Using Debt Factoring to Survive the Economic Slump

By Phillip Evans

Its now a blatant fact that the United Kingdom Economy is in decline and Company Directors interested in their Companies existence must have a plan or they will most certainly go into administration

Tough trading over Christmas and the New Year period has seen an unprecedented number of high street retails go into administration or liquidation.

Retailers and Businesses that have already been bore the brunt of the recession and have had to go bankrupt are MFI the furniture retailer, Whittard of Chelsea, the specialist tea and coffee retailer. and Savvi the music retailer formerly Virgin Megastore.

One of the most well know victims of the recession is Woolworths that went into administration just before Christmas. Its final shops closed on January the 5th, resulting in 27,000 staff loosing their jobs.

Businesses wishing to survive the recession need to have 4 things; credible management team, a viable business core, a valid business plan and appropriate funding say The Turnaround Management Association

The credit crunch and lack of liquidity within the financial money markets has restricted traditional forms of lending from Banks into Businesses to very dangerous levels. This limitation of funding has implemented a Cash Flow Squeeze on British Business.

As a business owner one of the first things you should do to survive a economic downturn is cut costs. Carefully review expenditure to identify any areas of your business where savings can be made. Look at transport costs, advertising, marketing, business location and even the smallest things such as turning off the office lights at the end of the working day. Simple measures can give rise to immediate benefits for little or no pain.
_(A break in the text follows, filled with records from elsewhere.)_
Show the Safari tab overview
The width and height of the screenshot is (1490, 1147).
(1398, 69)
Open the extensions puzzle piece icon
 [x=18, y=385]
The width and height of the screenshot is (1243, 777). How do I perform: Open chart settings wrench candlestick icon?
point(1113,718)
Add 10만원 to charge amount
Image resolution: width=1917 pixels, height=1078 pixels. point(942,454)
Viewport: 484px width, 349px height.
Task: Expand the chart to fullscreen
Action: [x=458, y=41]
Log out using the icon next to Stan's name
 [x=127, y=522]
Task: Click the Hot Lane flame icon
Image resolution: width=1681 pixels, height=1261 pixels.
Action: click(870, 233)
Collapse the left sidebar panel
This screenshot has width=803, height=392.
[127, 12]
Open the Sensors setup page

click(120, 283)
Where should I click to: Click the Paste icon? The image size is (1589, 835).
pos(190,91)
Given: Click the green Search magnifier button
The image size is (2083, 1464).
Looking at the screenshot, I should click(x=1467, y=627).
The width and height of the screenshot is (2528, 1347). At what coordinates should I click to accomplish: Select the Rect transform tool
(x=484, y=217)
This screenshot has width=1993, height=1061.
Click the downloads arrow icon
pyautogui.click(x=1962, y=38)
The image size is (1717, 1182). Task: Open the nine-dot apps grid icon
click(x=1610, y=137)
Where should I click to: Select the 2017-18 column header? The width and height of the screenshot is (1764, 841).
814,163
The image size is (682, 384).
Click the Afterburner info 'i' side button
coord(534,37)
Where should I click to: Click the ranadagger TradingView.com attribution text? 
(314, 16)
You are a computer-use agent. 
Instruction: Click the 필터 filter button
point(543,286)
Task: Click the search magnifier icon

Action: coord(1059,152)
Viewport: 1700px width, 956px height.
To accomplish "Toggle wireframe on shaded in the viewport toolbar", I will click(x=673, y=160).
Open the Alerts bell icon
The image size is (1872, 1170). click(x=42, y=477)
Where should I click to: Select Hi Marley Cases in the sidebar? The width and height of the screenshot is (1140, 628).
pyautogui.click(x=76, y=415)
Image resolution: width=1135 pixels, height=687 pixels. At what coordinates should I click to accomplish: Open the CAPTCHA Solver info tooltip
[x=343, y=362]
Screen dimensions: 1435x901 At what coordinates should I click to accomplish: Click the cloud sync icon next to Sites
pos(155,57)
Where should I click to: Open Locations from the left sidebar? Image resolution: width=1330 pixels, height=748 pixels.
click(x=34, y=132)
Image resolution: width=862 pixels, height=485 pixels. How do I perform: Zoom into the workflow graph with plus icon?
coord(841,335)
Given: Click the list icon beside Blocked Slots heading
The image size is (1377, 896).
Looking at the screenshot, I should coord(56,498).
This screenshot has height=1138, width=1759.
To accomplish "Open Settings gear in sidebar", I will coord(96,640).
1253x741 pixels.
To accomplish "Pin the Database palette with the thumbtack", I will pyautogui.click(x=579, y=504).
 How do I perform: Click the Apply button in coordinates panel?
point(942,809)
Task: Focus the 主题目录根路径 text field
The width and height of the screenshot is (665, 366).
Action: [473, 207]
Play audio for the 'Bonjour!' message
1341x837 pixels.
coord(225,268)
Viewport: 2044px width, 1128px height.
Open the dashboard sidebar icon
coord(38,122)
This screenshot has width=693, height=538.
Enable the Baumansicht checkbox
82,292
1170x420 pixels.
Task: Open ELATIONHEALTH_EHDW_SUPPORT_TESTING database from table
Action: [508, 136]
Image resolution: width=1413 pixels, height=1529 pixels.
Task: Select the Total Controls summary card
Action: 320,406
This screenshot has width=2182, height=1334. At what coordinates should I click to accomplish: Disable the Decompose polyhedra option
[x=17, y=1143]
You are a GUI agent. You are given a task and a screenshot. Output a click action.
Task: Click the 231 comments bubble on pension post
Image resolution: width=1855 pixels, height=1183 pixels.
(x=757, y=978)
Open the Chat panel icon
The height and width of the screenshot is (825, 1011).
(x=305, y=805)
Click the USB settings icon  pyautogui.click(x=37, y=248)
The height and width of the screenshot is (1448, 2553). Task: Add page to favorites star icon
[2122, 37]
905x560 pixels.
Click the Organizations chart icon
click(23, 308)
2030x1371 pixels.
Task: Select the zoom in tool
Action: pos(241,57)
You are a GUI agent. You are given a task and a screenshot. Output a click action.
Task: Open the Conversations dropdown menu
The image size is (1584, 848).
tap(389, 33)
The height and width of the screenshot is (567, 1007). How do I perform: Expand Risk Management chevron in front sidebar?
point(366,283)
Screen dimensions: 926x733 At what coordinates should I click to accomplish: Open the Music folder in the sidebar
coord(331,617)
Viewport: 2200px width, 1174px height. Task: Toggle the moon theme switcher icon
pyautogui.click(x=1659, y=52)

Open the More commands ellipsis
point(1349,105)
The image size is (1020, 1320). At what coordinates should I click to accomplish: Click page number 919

Business owners interested in surviving a recession should look for alternative and appropriate sources of finance. The old clich of cash is king has never been more important than at the present time, although most businesses nowadays rely on some form of third party funding whether it be bank overdraft or business loans. Now may be the time to consider alternative forms of finance such as invoice factoring, which is increasingly popular for small to medium businesses. While not suitable for all businesses, the huge benefit of invoice factoring is that rather than have money tied up in invoices that are yet to be paid, you can receive an initial payment up front, typically 80% - 85% of the gross value, and the remainder when the customer pays the invoices to an invoice finance provider, less the service fee which has been negotiated with them. However, if the customer defaults on payment, then the finance company will recover the money provided to you initially from any further invoices which are factored. This can lead to unpredictable cash flow if customers are slow payers or they go into insolvency.